• **EXERCISE**
Exactly as they stand, copy the lines from the one containing "Task: Go to SIP Шлюзы menu item" to the final line of the data; leave out the pictures.
-- Opening Marker --
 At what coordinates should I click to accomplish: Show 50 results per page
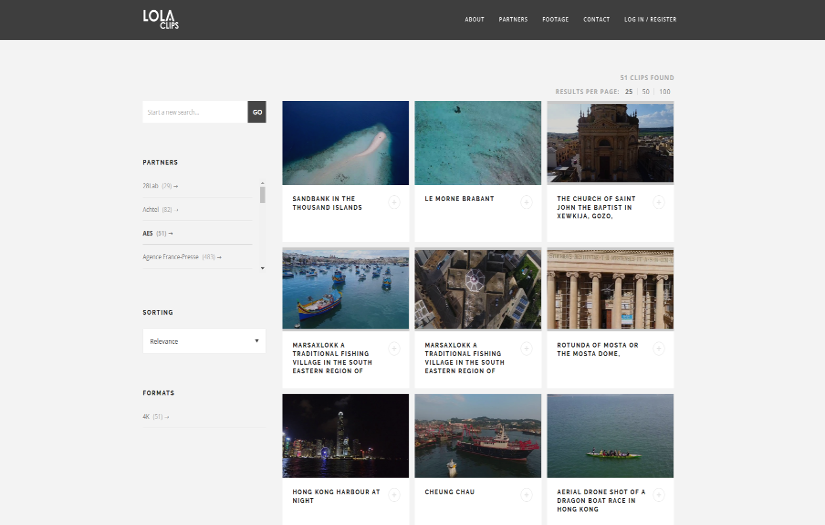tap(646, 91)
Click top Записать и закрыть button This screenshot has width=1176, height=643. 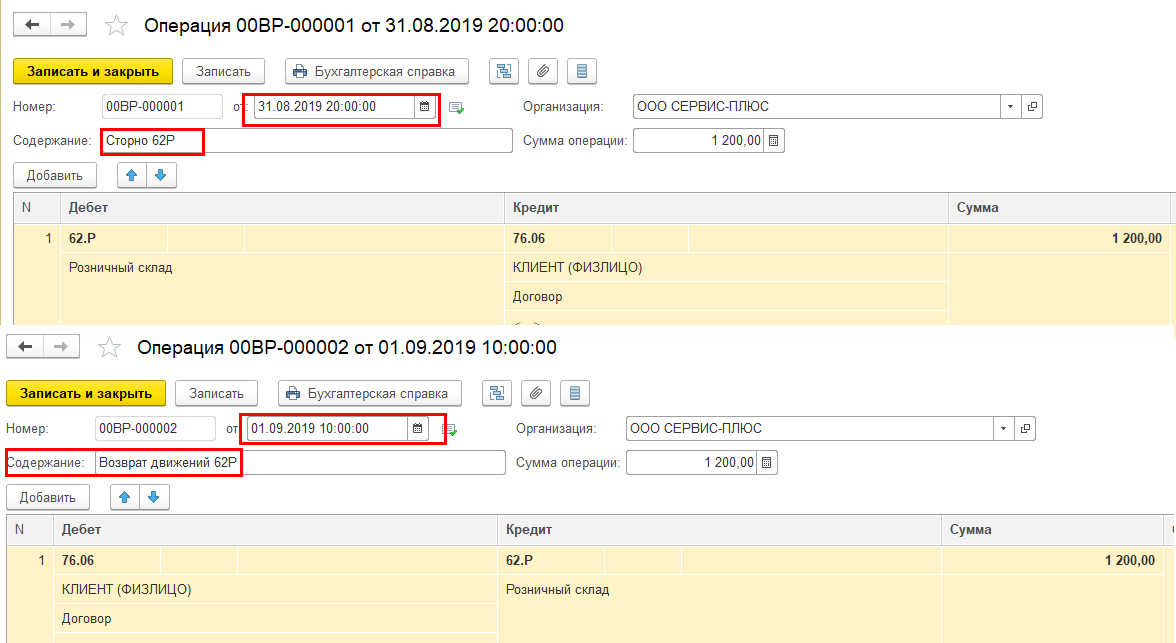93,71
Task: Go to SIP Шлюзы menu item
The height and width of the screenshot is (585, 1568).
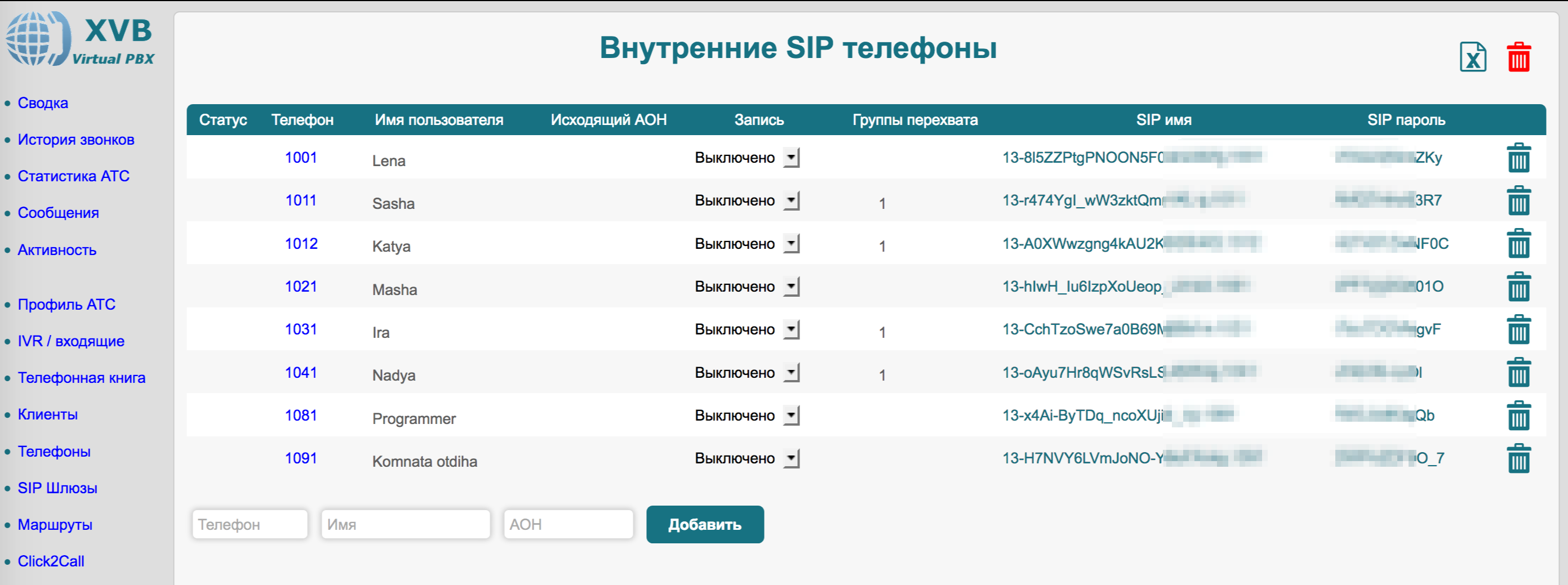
-- Closing Marker --
• **PROBLEM SOLUTION**
Task: Go to SIP Шлюзы menu item
The height and width of the screenshot is (585, 1568).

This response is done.